Oracle Says Java is Fixed; Feds Maintain Warning

Some of you may have seen this ATS thread posted on Friday January 11, 2013 by fnpmitchreturns:

US government tells computer users to disable Java

So, now Oracle states it's fixed, yet "they" still maintain that you should get rid of it entirely. A few excerpts from an article posted today on AP.

LOS ANGELES (AP) — Oracle Corp. said Monday it has released a fix for the flaw in its Java software that raised an alarm from the U.S. Department of Homeland Security last week.

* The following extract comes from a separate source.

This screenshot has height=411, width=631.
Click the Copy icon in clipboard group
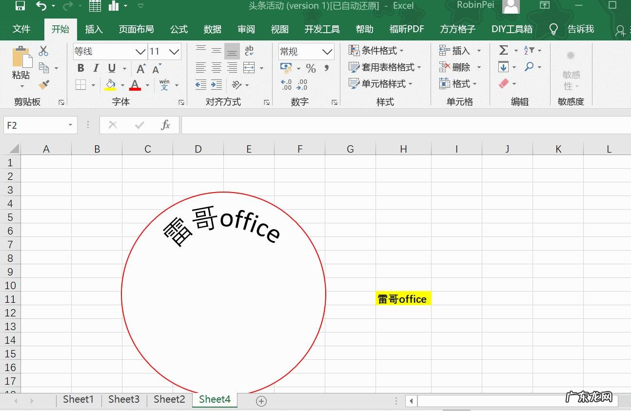pos(43,68)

Even after the patch was issued, the federal agency continued to recommend that users disable Java in their Web browsers.

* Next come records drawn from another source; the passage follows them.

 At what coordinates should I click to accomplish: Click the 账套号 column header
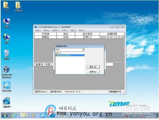[x=39, y=64]
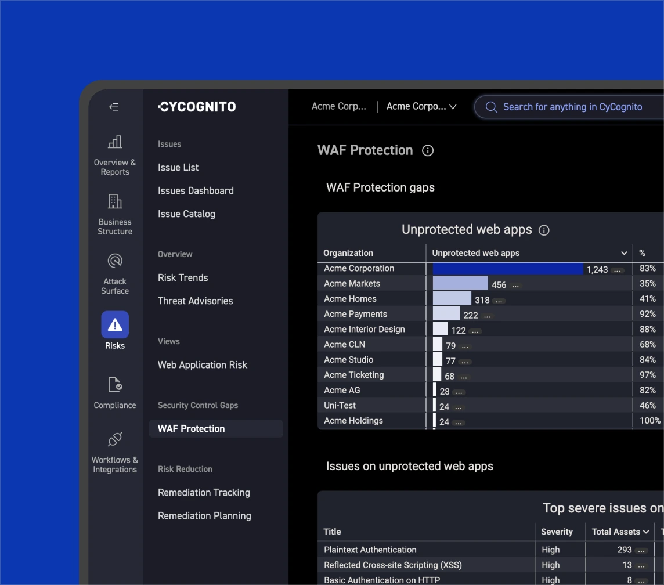
Task: Open Workflows & Integrations plug icon
Action: [115, 439]
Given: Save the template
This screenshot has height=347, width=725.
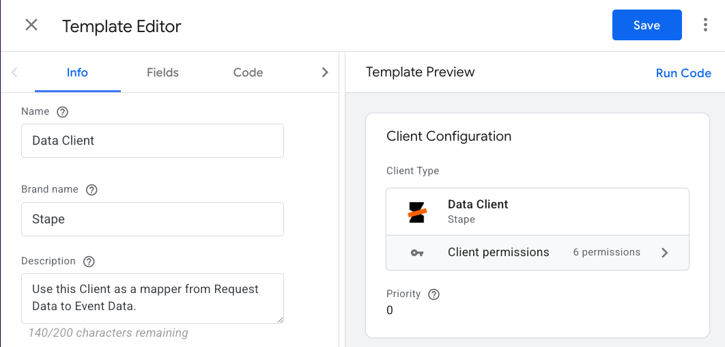Looking at the screenshot, I should click(646, 25).
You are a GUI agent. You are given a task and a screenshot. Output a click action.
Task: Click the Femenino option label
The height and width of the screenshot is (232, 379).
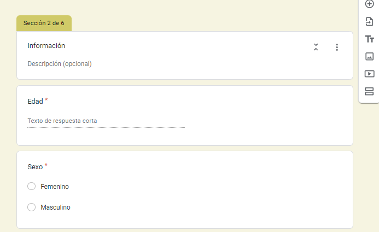55,187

Java 7 was released in 2011. Oracle said installing its "Update 11" will fix the problem.

The sale of the packs means malware exploiting the security gap is "going to be spread across the Internet very quickly," said Liam O'Murchu, a researcher with Symantec Corp. "If you have the opportunity to turn it off, you should."

Making users aware when Java programs are about to be installed gives users a 50/50 chance of avoiding malware, said Kurt Baumgartner, a senior security researcher with Kaspersky Lab.

Many programmers are avoiding Java altogether, and its use in Web browsers is on the decline, he said.

Kaspersky Lab estimated that last year 50 percent of all website exploitations were due to vulnerabilities in Java. Adobe's Acrobat Reader accounted for another 28 percent of vulnerabilities.

Here is the full AP article

I pulled these excerpts because..well...it just doesn't sit well with me and reeks of something...worse than fish...maybe...3 day old squid would suffice.

There are some big name backers suggesting one all but eliminate Java. And although Adobe accounts for 28% of security vulnerabilities there is no lynch mob to speak of targeting them, interesting that. How many government documents are in pdf format I wonder?

So here it is, "they" want to get rid of Java, for the security vulnerabilities, why? More, why are these high profile internet security companies advocating the Oracle witch hunt and not assisting with fixes on their end?

So it's a matter of security with Java, okay. So what of Microsoft products and the constantly updating security vulnerabilities throughout? Questions questions. All in all, it may very well just boil down to simply too many security vulnerabilities, but my BS meter is spiking in regards to this whole thing.

reply to post by UberL33t
Maybe the Feds have their own program that they want to replace Java with. All the better to invade your privacy even more if you are forced to use their software. I would rather brave criminal hackers than use software that the government is pushing.

reply to post by UberL33t


To be honest with you, I don't think there is any conspiracey in this one...

Forbes Article

Feeling secure — and just a little smug — that you’ve updated your Java installation to plug up that nasty vulnerability discovered last week? Well, I’ve got some bad news for you. A Polish security researcher has discovered yet another vulnerability in Java 7.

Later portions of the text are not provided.